Com esse gesto inaugural de impunidade, que se incrustaria a posteriori na sociedade brasileira, o governo “anistiava”, a partir de 1850, os culpados pelo crime de sequestro de africanos, fazendo vistas grossas ao crime correlato de escravização de pessoas livres. Com isso, os quase 800 mil africanos desembarcados até 1856 – e a totalidade de seus descendentes – foram mantidos ilegalmente na escravidão até 1888, ao mesmo tempo em que aumentava o tráfico interno em direção ao Sudeste e ao Sul, que ganhavam novo dinamismo econômico em detrimento do Nordeste. Assim, boa parte das últimas gerações de seres humanos escravizados no Brasil não era escrava de jure. Ou seja, o tráfico de escravos e a escravização de africanos durante o Império não eram somente condenáveis no plano ético: eram atos ilegais cometidos pelas elites brasileiras, que permaneceram ocultos e impunes nas dobras da história dos vencedores. Paralelamente, a elevada concentração fundiária ganhava por essa via uma sobrevida e se consolidava, reforçando os fundamentos da desigualdade racial no Brasil.
O Brasil e o tráfico negreiro
O tráfico negreiro com destino ao Brasil sempre teve uma dinâmica própria. Desde o século 17 era gerido a partir de portos brasileiros, isto é, os grandes traficantes que garantiam a reprodução do sistema escravista no país estavam sediados em Recife, Salvador e Rio de Janeiro, e não em Lisboa. A partir de 1831, passou integralmente ao controle de traficantes brasileiros e seus agentes em portos da África Ocidental. Os escravos eram trazidos, acorrentados, em navios negreiros com a bandeira brasileira hasteada.1
No Império, os traficantes eram considerados empresários de sucesso e possuíam um status social elevado, armando embarcações com destino à África, servindo-se de uma rede de fornecedores e agentes comerciais em vários países e empregando muitas pessoas. Até 1831 estiveram entre os homens mais ricos do Império, com ligações estreitas com a Corte e representantes na Câmara de Deputados, além de contar com a conivência da polícia e das autoridades locais. Somente após 1850, com a Lei Euzébio de Queiroz, começaram a ser qualificados como “piratas”, tendo muitas vezes de fugir para o exterior.

--- --- ---

DESCRIÇÃO DA TAREFA -
Dê sequência ao texto sobre o tráfico negreiro no Brasil, começando logo após a última frase apresentada.

TRECHO DOS DADOS -
--- --- ---

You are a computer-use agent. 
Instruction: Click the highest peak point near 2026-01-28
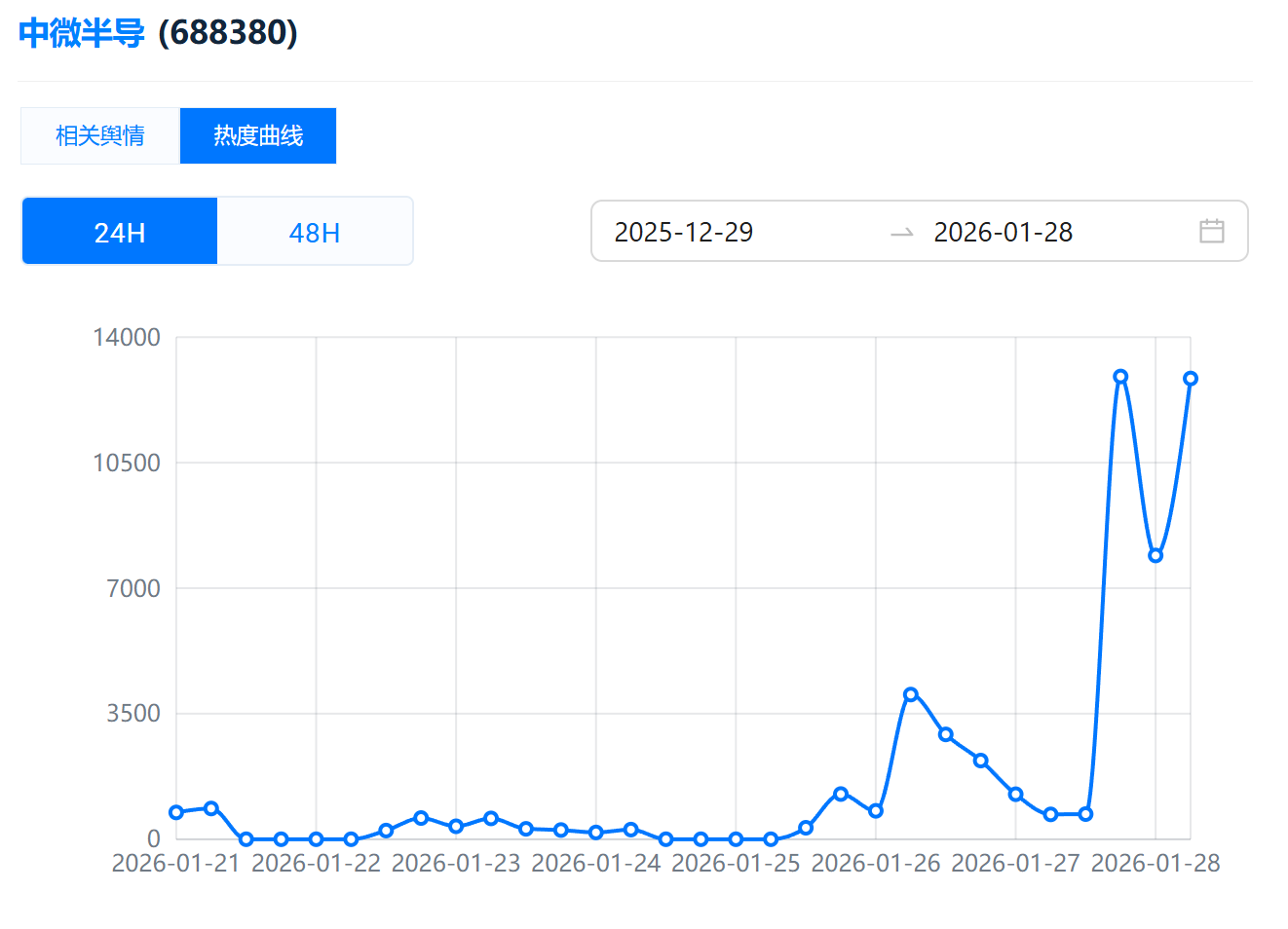pyautogui.click(x=1120, y=377)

--- --- ---

RESPOSTA ESPERADA -
No entanto, sob a proteção dos latifundiários, que como compradores de escravos jamais foram punidos, foram autorizados a voltar a viver no país já nos anos 1860 e incentivados a aplicar suas fortunas em outros negócios, como a agricultura. De certa forma, portanto, a participação de brasileiros no tráfico negreiro e as benesses que receberam fazem parte de um processo que ajudou a plasmar as elites do país nas entranhas da sociedade escravocrata brasileira.
Segundo Alencastro, “do total de cerca de 11 milhões de africanos deportados e chegados vivos nas Américas, 44% (perto de 5 milhões) vieram para o território brasileiro em um período de três séculos (1550-1856)”. Somente após 1808, com a chegada da família real ao Brasil, teria desembarcado mais de 1,4 milhão de escravos, aproximadamente um terço do total de africanos escravizados que aqui aportaram.
Grande parte da decantada prosperidade econômica do Brasil imperial se baseou nesses enormes contingentes de escravos desembarcados durante o século 19. Para citar um único exemplo, à persistência da escravatura se deveu o arranque da cafeicultura no Vale do Ribeira, em São Paulo, que converteu o Brasil no maior produtor mundial do grão e viabilizou ulteriormente a industrialização do país.
O tráfico negreiro e o trabalho escravo no Brasil contribuíram poderosamente para a acumulação mundial de capital e a expansão econômica europeia, tornando rentável a colonização da África. Em contrapartida, o continente ficou estagnado, com grande parte de sua população dizimada ou deportada e com suas sociedades desestruturadas, ao mesmo tempo em que se acentuavam os conflitos internos e as migrações massivas.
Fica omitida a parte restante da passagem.